Regulation can impose ex ante obligations to address structural market failures and social objectives, as opposed to competition law’s ex post correction of anticompetitive behaviour. Moreover, regulatory measures are generally much more extensive than competition rules and can specify precise obligations that cannot be imposed under competition law. In the media sector, regulatory approaches are justified not only by market inefficiencies but also by the societal importance of media diversity and the need for redistributive measures.

Yet, competition law and regulation need not be alternatives. A hybrid approach can yield stronger protection.
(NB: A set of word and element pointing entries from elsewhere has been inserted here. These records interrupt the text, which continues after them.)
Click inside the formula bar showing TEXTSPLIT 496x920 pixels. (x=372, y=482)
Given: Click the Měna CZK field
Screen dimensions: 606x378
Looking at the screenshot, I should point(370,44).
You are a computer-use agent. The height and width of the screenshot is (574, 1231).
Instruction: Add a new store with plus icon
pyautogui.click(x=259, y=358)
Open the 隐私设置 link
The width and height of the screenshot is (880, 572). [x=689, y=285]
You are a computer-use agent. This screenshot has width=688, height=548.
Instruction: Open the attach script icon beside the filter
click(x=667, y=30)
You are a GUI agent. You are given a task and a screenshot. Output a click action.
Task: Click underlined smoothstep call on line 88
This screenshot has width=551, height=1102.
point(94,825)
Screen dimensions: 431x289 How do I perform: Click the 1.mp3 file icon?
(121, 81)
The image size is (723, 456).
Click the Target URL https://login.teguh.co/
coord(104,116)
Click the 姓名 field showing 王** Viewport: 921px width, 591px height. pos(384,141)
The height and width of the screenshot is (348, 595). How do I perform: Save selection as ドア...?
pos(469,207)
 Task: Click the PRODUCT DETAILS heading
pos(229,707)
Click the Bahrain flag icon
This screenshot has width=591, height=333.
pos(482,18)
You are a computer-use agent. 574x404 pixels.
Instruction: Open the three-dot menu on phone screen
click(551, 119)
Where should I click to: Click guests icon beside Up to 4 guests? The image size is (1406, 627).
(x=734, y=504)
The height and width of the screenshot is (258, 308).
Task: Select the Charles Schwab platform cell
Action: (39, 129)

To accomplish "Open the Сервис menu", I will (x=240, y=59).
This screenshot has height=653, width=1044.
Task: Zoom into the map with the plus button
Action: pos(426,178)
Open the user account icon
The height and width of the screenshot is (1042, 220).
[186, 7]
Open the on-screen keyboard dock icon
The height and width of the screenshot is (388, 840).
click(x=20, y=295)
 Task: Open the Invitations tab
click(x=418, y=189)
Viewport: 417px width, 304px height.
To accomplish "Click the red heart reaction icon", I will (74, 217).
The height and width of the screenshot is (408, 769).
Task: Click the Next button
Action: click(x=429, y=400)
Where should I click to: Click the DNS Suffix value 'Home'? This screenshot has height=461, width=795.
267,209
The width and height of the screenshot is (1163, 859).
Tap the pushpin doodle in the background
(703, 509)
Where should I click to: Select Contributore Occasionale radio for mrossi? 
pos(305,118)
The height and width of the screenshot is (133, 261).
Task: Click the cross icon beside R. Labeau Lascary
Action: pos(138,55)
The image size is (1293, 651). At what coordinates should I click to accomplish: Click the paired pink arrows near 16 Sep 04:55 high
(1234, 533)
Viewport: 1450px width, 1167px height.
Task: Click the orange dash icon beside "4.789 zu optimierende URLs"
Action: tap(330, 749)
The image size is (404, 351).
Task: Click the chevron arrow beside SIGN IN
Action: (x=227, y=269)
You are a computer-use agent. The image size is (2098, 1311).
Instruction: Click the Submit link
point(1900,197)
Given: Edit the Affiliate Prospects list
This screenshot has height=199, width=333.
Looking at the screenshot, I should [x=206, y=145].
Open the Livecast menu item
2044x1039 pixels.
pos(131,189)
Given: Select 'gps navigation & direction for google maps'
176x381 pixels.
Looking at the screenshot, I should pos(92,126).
Applying ex ante regulatory instruments to designated platforms – similar to the Digital Markets Act (DMA) – would prevent circumvention and reduce dependence on lengthy competition proceedings. A practical model for this is the Australian News Media Bargaining Code, which blends elements of competition law and industry-specific regulation. It compels designated platforms to negotiate payment for news content with press publishers and includes arbitration mechanisms if negotiations fail. Translating this model to the EU context could formalise commitments like those imposed on Google in France, offering an enforceable, proactive framework.

Such a code would oblige dominant platforms to compensate press publishers fairly for the use of their content and prevent avoidance tactics like hyperlink substitution. It would also ensure transparency in negotiations and enhance legal certainty for both sides. By embedding remuneration rights within a regulatory system rather than relying solely on copyright enforcement, the EU could achieve a more balanced and sustainable media ecosystem.

Thus, the most effective path forward for the EU lies in integrating the approaches above, i.e. copyright protection and the hybrid approach between competition law and regulation. Establishing a bargaining mechanism that is aligned with the DMA would institutionalise fair negotiations, promote accountability, and enhance the sustainability of quality journalism in the digital age.